9 Dezember 2018

Fotolia_Schild_Richtig-FalschSozialgericht hebt Rückforderungsbescheid nach § 103 SGB XII auf

Ein Berufsbetreuer haftet nicht gem. § 103 SGB XII dafür, dass der geschäftsfähige Betreute die gewährte Sozialhilfeleistung für andere Zwecke verwendet, als vom Betreuer beantragt. Auf ein entsprechendes Urteil des Sozialgerichts Reutlingen vom 25.09.2012 (S 5 SO 2995/11) weist die Anwaltskanzlei „Sozialrecht in Freiburg“ (RAe Christian L. Fritz und Kollegen) hin.

Die Rechtsanwälte interpretieren das Verhalten des Sozialhilfeträgers als unzulässigen Versuch, den rechtlichen Betreuer als Kontrollinstanz gegenüber einem Hilfeempfänger zu instrumentalisieren. Der Sozialhilfeträger hatte dem Hilfeempfänger eine einmalige Hilfe für eine Waschmaschine bewilligt, die dieser jedoch zweckwidrig zur Anschaffung eines Fernsehers verwendete.
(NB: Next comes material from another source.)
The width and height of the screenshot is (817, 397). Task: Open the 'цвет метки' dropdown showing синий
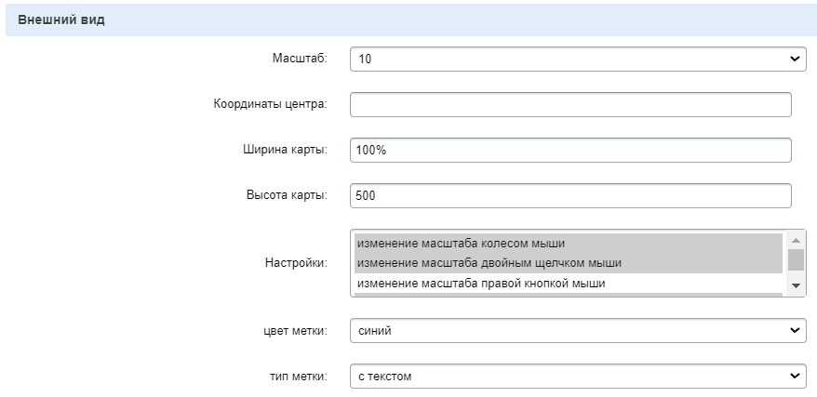point(577,330)
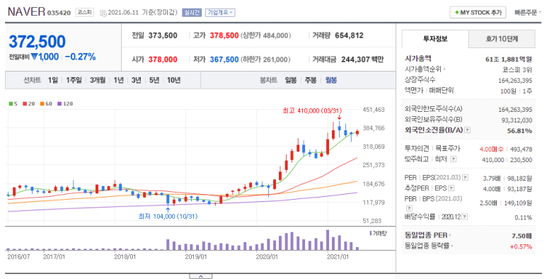Expand the 빠른주문 quick order menu

(x=528, y=13)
Der Betreuer war daran nicht beteiligt, ein Einwilligungsvorbehalt (§ 1903 BGB) war nicht angeordnet. Der Sozialhilfeträger forderte das Geld gem. § 50 SGB X vergeblich zurück, der betreute Hilfeempfänger war mittellos und verstarb kurz darauf.

Daraufhin forderte der Sozialhilfeträger Kostenersatz nach § 103 SGB XII vom rechtlichen Betreuer: Es sei "sozialwidrig", dass der Betreuer den Hilfeempfänger nicht an der zweckwidrigen Verwendung gehindert habe, er müsse den Betrag persönlich erstatten.

Das Sozialgericht sah die Voraussetzungen des § 102 SGB XII jedoch nicht als gegeben an. Der vom Betreuer geltend gemachte Bedarf habe durchaus bestanden, der Betroffene habe dann aber die Deckung seines Bedarfes nach einem Fernsehgerät für vorrangig erachtet. Es könne keinesfalls festgestellt werden, dass der Betreuer einen fehlenden Bedarf hätte erkennen müssen.